Other programs, such as DVDPedia keep their data in ~/Library/Application Support/AppDir. I didn’t want to take the settings for every app since I wanted a clean start, but if the app also kept it’s data there I dragged the directory from my backup to Leopard after installing the app.

I installed all the Apple apps (iLife, iWork, Aperture) from DVD then ran Software Update to get all the updates for them. While there were updates for just about everything it was nice to only have to get one set of updates and not have to return to get the updates for the updates. For other apps I used their own update check after installing the software.

For iTunes I started it before any restore then I shut it down and moved my iTunes library from my backup to the newly created library directory and overwrote everything. I was happy to see it remembered all my podcast subscriptions and history. I had to authorize the computer with the iTunes store and I also went through the preferences and set things up again.
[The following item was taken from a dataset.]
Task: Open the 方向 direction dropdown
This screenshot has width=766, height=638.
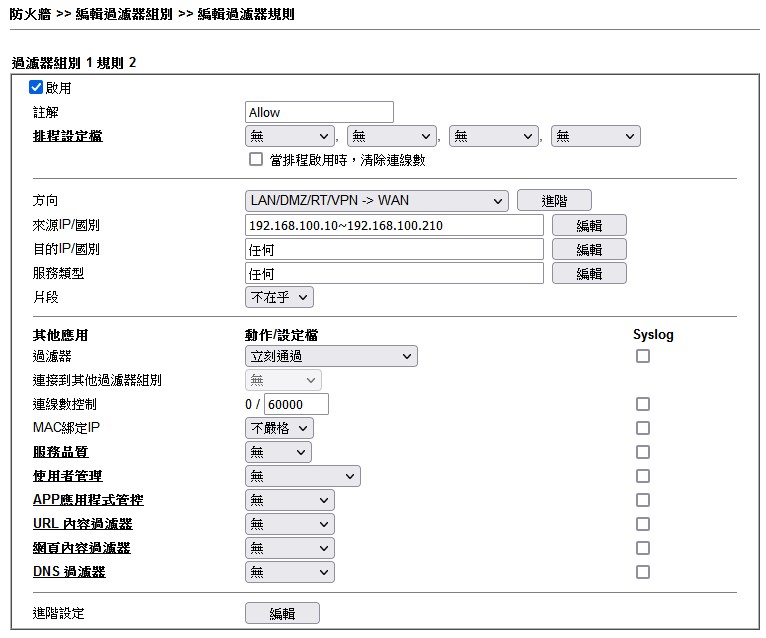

For iPhoto I copied my libraries to the Pictures directory. Since I don’t use the standard library name I held down the option key when I started iPhoto and picked one of my libraries and all was fine. I was able to use iPhoto Library Manager to switch between libraries although I’m avoiding any other iPLM options until there’s an update.

I was able to install the following apps: Aperture 1.5.6, ChronoSync 3.3.5, CSS Edit 2.6, DVDPedia 4.0.7, Fetch 5.2.1, Firefox 2.0.0.8, Growl 1.1.1, iLife ’08, iWork ’08, Mailplane 1.53, QuickSilver B52 (3813), Skype 2.6.0.151, SnapZ Pro X 2.1.1, and Transmit 3.6.1 among others. All used similar methods, either restore data from .Mac or restore the data from my backup.

SnapZ Pro X is one app I had a problem with. When I picked the option to license it to all users on the computer it would prompt me for my admin password but not do anything after I entered it. I had no problem licensing it for me. This isn’t a big deal since I’m the only user.

The Quicksilver website (quicksilver.blacktree.com) has been down so I’m been unable to download plugins but I’ve been using it as an application launcher. Can’t blame Leopard for this one.

That takes care of most of the software. I still need to setup Boot Camp, install Parallels and configure Time Machine but those will be more involved. I have read about people who are doing an upgrade in place having problems (and many other success stories) so I’m glad I went the re-install route. It takes longer but not unexpectedly long and I end up with a pristine installation.